### Task material
··········

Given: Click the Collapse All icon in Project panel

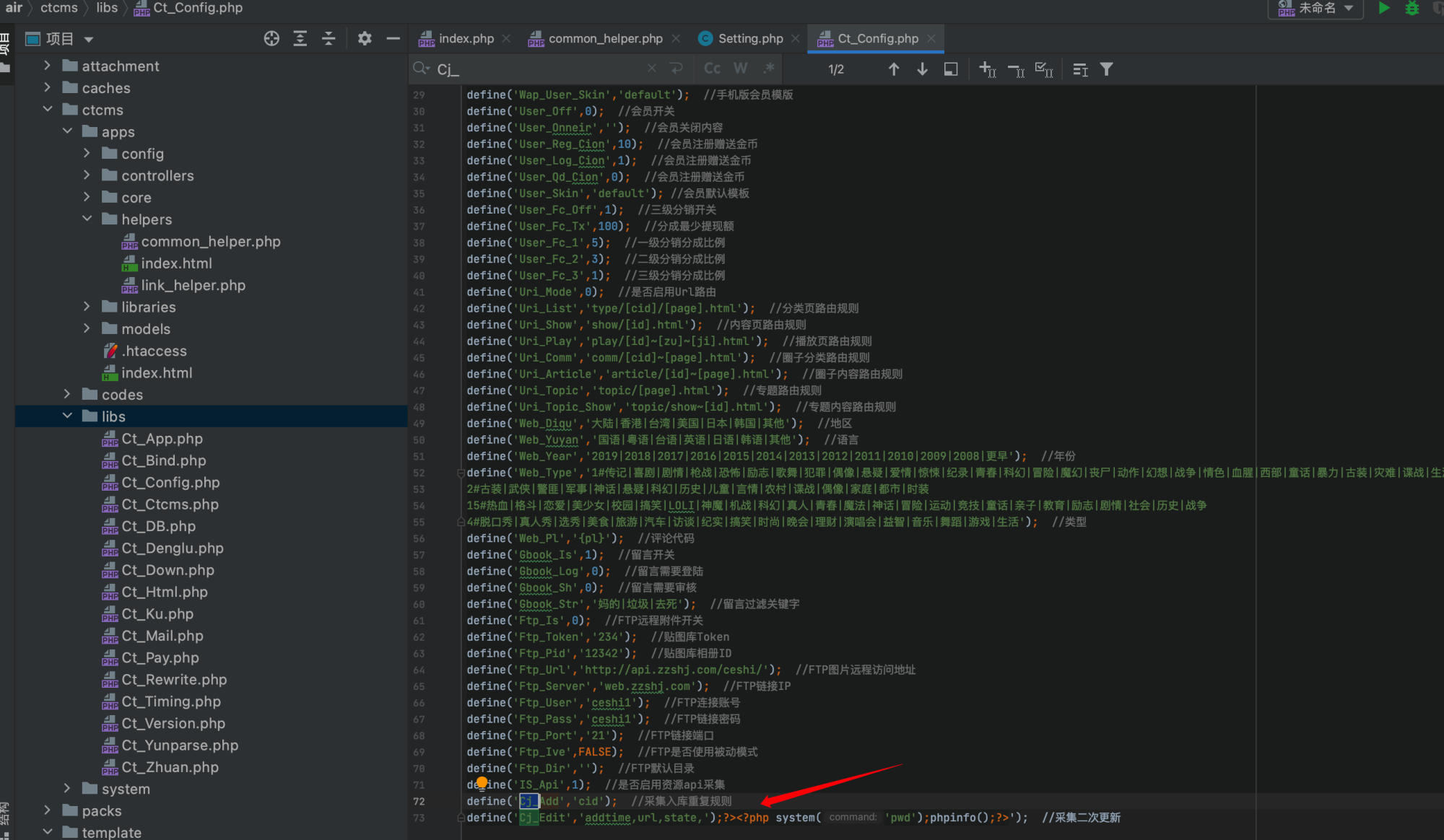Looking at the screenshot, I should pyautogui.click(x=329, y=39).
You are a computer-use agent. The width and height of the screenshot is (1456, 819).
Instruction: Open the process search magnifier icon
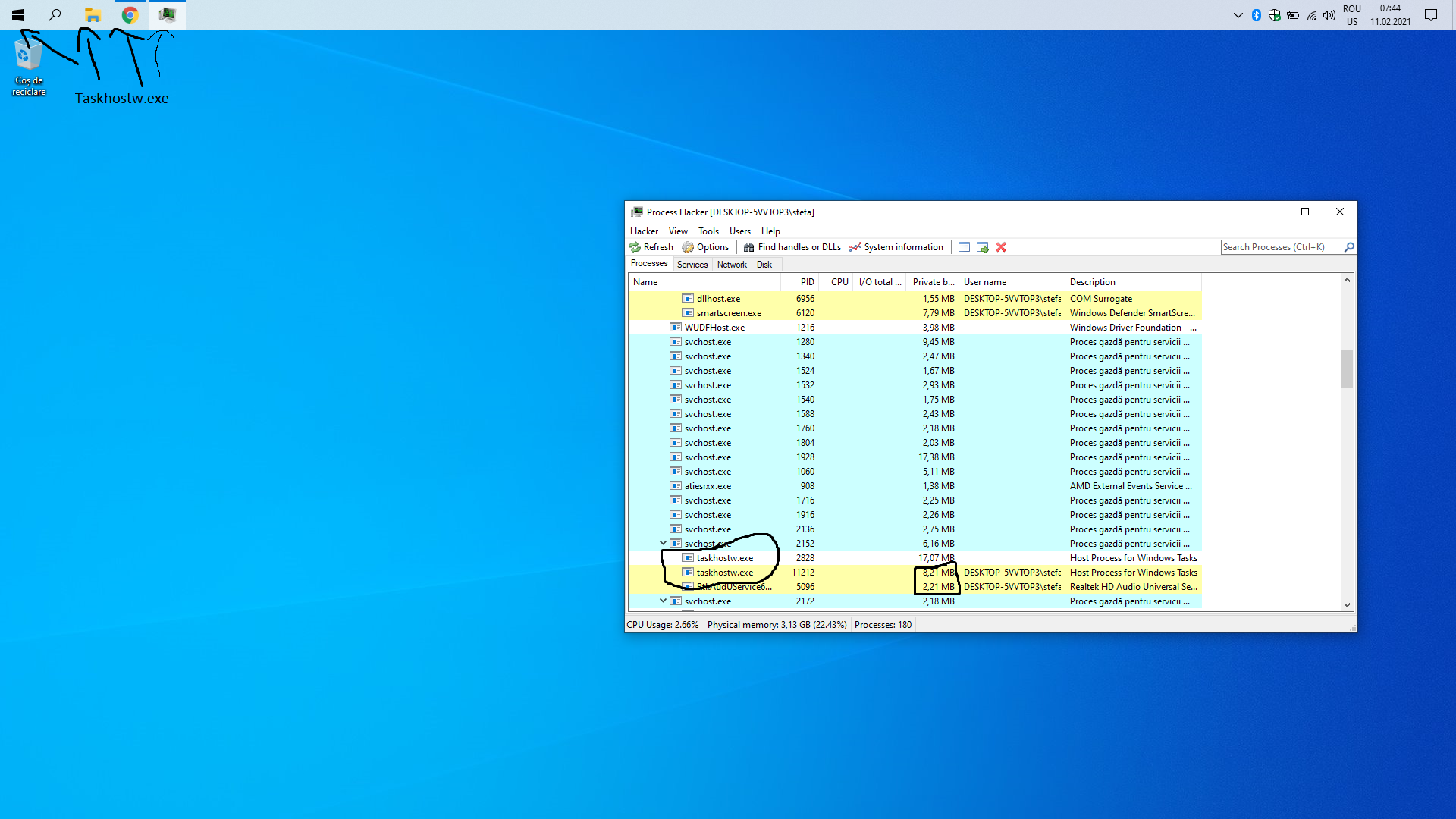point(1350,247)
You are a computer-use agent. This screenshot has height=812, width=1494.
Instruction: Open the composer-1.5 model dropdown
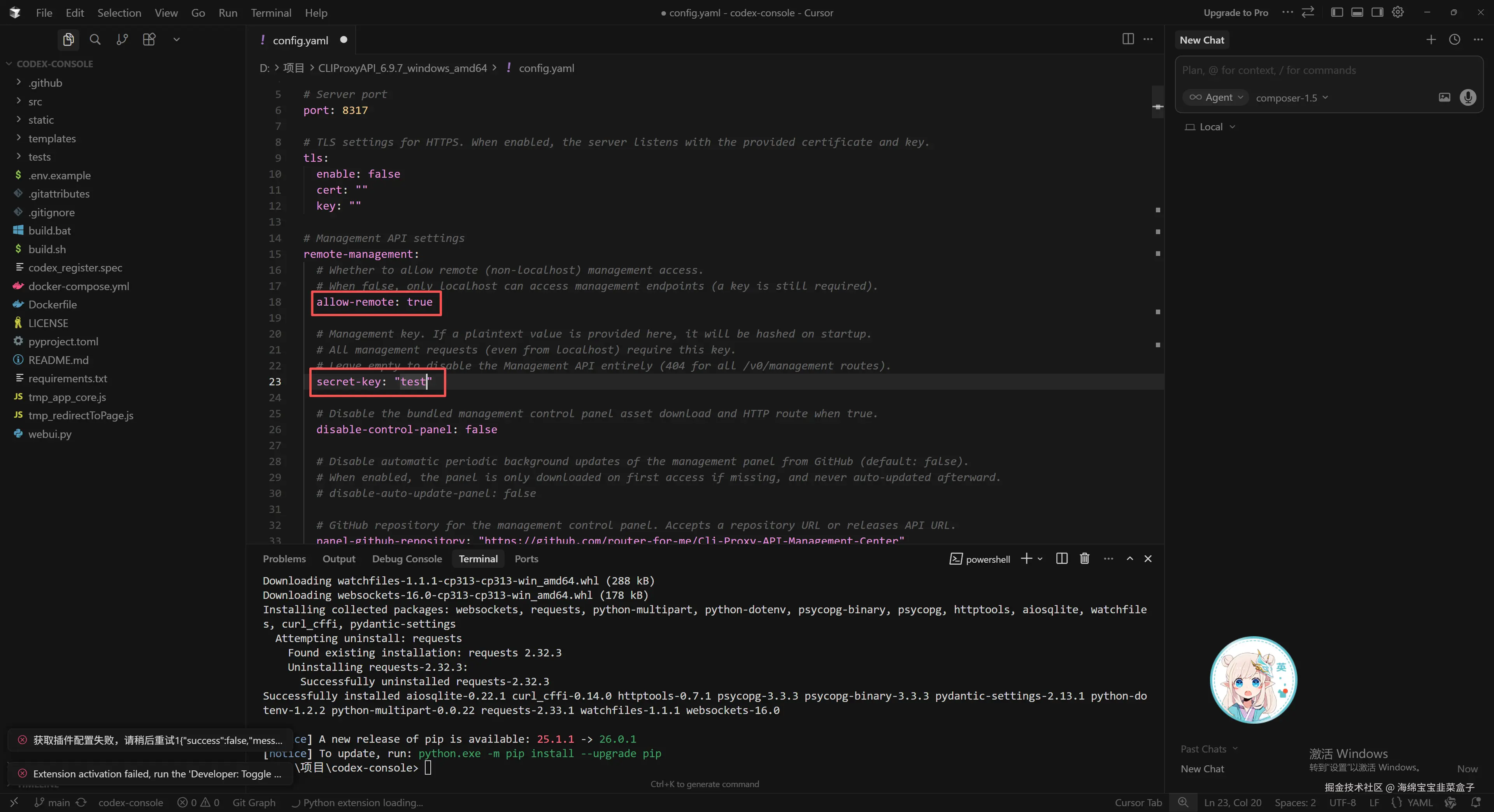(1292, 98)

··········

### Assignment
The copy has to start at the line that contains "You are a computer-use agent. This" and end at the last line of the material above, matching the original exactly and holding no pictures.

### Solved problem
You are a computer-use agent. This screenshot has height=812, width=1494.
Instruction: Open the composer-1.5 model dropdown
(1292, 98)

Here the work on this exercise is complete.